Residents who use more water will get higher increases as part of an effort to encourage conservation. An efficient water user’s bill could increase as little as $1.40 a month, while the bill for one who uses a lot of water could go up by $7.52 a month.
Using less water will also keep the city from having to rush to do costly water system improvements that could raise costs even more, Crumb said.
“If our citizens can just be patient and understand they aren’t being penalized for using less water, that they really are going realize some savings, especially in the future, for all their conservation efforts,” said Councilman Danny Scarth.
Raw water costs
The primary driver of increased costs is the dramatic rise in the cost of raw water from the Tarrant Regional Water District, Crumb said, though lower water use always makes a difference.
In 2014, the cost to buy water from the district went up 9.5 percent. It is expected to increase 12 percent in 2015. City officials expect the cost of raw water to nearly double within 10 years, costing about $130 million by 2024 compared with the $71.5 million the city spent on water in 2014.

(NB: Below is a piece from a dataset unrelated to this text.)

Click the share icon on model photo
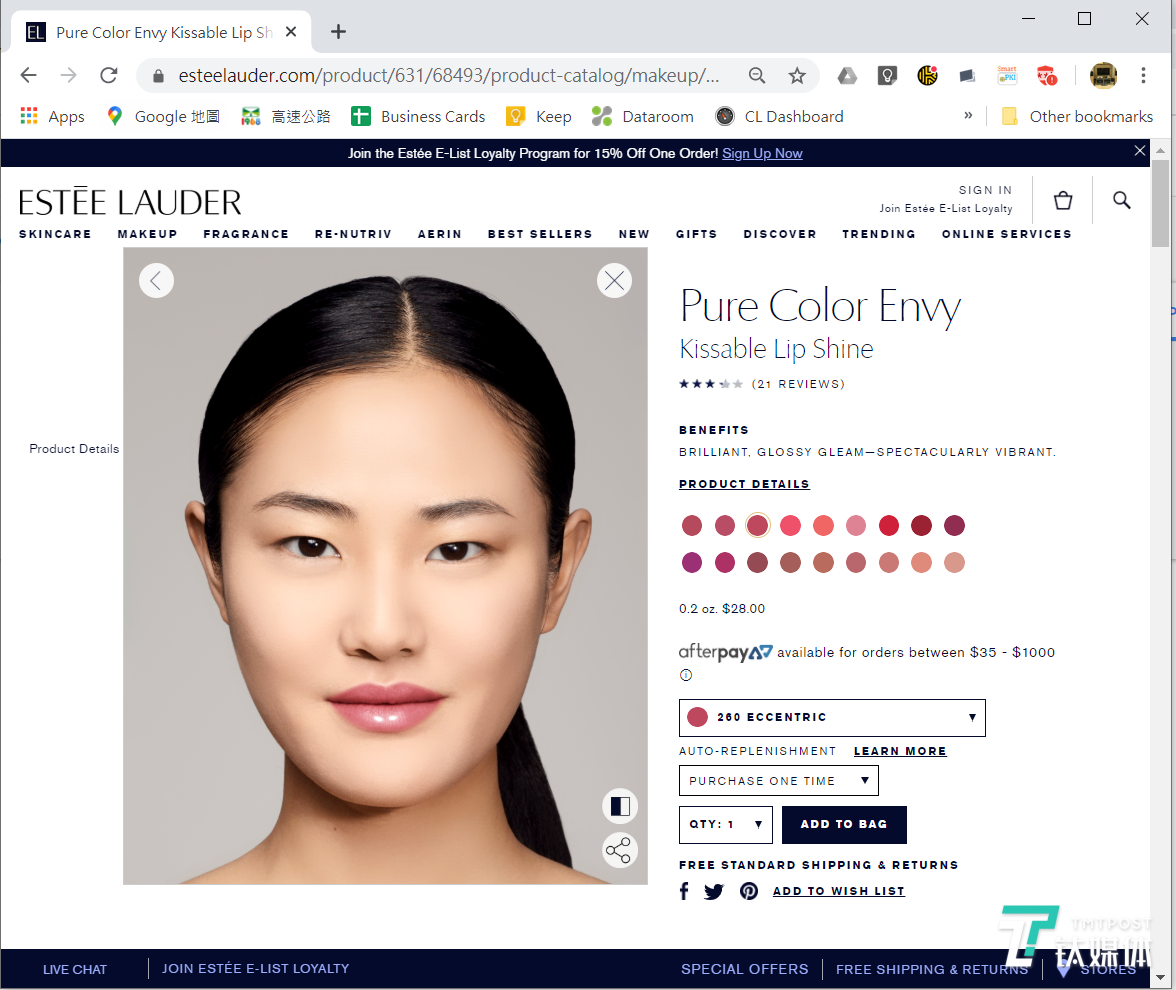The image size is (1176, 990). pyautogui.click(x=619, y=851)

Because of reduced water usage — watering restrictions were made permanent in April — the city is planning to cut how much water it buys from the district by about 3.5 billion gallons.
Crumb said customers were already starting to use less water even before the restrictions, in part because of more efficient appliances. The water consumption for both residential and commercial users dropped an average of 30 percent per account from 1998 to 2012.
“People have come to realize it is pretty much the next oil and a commodity we have to think about — how do we preserve it?” said Mayor Betsy Price. “Because the city will have no growth without adequate water supplies, nor will we be able to maintain what we have.”
The water budget is expected to increase from $235 million in 2014 to $243 million in 2015, a 3.44 percent increase. The sewer budget is expected to increase 5.11 percent, from $150 million to $158 million.
Street funding needs
Thursday’s briefing also highlighted an unfunded $1.3 billion gap in rehabilitating and adding streets.
Streets in fair condition, which totaled 1,666 lane miles across the city, need $499.4 million for rehab work, while streets in poor condition, totaling 488 lane miles, need $224 million, said Doug Wiersig, director of transportation and public works.
The city also needs about $600 million to fund additional arterials and street miles as the city continues to grow.
“That is kind of like the low-laying fruit, that gap. I could go on,” Wiersig said.
Councilman Sal Espino called transportation one of the city’s “top challenges” and recommended considering new funding sources, such as adding a transportation utility fee, similar to the storm water fee, which is tacked onto water bills.
“I don’t think we just going to get there with debt service programs,” Espino said, adding that a new fee would be a community process in the future.
“I don’t see how we ever close the gap if we don’t look at a dedicated lockbox for transportation. ... I just don’t see us getting there without a sort of revenue stream strictly dedicated to streets and transportation.”
Part of the problem, Wiersig said, is that the city continues to add new infrastructure, such as lane miles, traffic lights and street lighting, but has cut funding for street maintenance in the last several budgets, despite the additional inventory to maintain.
The city peaked on street maintenance spending in fiscal 2011, at $31.3 million, while the proposed budget for fiscal 2015 is $27.5 million.
A similar gap was identified on the storm water side. There are 83 unfunded storm water projects, for a total of $325 million.
“Strategically, you have to think — how do we move forward in the future to address the $1.3 billion in street needs and the capital?” Wiersig said.
Wiersig said some strategies to bridge that gap include getting away from using street lights by replacing intersections with roundabouts, which require less maintenance, and using transportation impact fees.